Despite this, the County will still maintain a fairly healthy cash reserve of nearly one-fifth of Itís annual budget.

The difficult job of balancing the budget was aided by healthy payments from the State of Michigan. These payments total more than one-point-one million dollars and comprise State revenue sharing funds as well as payments to reimburse the County for reductions previously paid on personal property, a tax which is being phased out.

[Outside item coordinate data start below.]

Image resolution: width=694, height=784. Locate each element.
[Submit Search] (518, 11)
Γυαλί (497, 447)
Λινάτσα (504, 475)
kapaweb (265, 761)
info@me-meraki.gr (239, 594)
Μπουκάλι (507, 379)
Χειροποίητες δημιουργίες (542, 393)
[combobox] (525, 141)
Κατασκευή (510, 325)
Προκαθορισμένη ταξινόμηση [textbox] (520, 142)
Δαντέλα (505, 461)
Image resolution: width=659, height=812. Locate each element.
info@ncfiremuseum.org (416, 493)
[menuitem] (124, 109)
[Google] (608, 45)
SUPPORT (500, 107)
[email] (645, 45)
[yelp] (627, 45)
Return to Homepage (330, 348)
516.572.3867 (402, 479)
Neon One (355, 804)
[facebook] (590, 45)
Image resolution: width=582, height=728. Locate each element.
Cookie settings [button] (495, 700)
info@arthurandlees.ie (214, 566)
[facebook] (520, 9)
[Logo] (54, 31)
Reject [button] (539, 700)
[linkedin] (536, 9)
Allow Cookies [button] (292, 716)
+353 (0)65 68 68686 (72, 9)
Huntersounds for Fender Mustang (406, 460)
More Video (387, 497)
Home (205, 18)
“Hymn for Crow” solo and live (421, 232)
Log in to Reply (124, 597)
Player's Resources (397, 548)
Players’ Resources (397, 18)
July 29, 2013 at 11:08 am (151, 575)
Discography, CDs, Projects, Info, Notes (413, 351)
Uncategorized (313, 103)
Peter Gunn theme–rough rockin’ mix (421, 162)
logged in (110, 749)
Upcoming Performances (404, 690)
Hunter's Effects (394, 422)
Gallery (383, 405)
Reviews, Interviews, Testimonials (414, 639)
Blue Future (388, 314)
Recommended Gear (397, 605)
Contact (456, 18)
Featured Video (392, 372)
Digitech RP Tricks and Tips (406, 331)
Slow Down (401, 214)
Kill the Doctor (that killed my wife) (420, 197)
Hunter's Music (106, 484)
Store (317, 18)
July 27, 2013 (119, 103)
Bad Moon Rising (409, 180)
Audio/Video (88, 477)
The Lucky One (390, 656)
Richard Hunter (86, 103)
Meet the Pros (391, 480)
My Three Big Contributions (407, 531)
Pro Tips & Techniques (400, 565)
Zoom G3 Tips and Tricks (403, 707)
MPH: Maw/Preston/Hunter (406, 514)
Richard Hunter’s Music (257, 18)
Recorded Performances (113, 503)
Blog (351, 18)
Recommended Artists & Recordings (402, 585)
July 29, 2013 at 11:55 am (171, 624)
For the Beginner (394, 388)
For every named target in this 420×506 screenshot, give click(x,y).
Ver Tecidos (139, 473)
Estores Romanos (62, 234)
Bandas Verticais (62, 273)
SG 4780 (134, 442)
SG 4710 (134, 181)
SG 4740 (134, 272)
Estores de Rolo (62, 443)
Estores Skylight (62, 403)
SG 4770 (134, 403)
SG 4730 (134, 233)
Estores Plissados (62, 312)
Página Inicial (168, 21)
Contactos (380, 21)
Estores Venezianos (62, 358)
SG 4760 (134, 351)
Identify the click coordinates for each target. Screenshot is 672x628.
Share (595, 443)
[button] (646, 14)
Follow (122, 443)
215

More than 1.1 million dollars will be paid to the Municipal Employees Retirement System. While this amount is projected to increase in the immediate years, it is expected to decrease over time as the result of changes adopted by the Board over the past several decades. These changes include the purchase of higher deductible plans, and the elimination of County-funded retirement medical plans for more recently hired employees. It will take several decades however, for the latter to have any significant impact on the budget.

The new budget goes into effect on January 1st.

In related actions, the Board approved resolutions covering working agreements with four employee groups: The Police Officer Labor Council covering the Sheriff's road patrol and dispatch center, The Police Officer Labor Council covering correctional officers within the Sheriff's Department, The Police Officer Labor Council covering the command officers within the Sheriff's Department, and finally, the union contract between the County and the Government Employees Labor Council.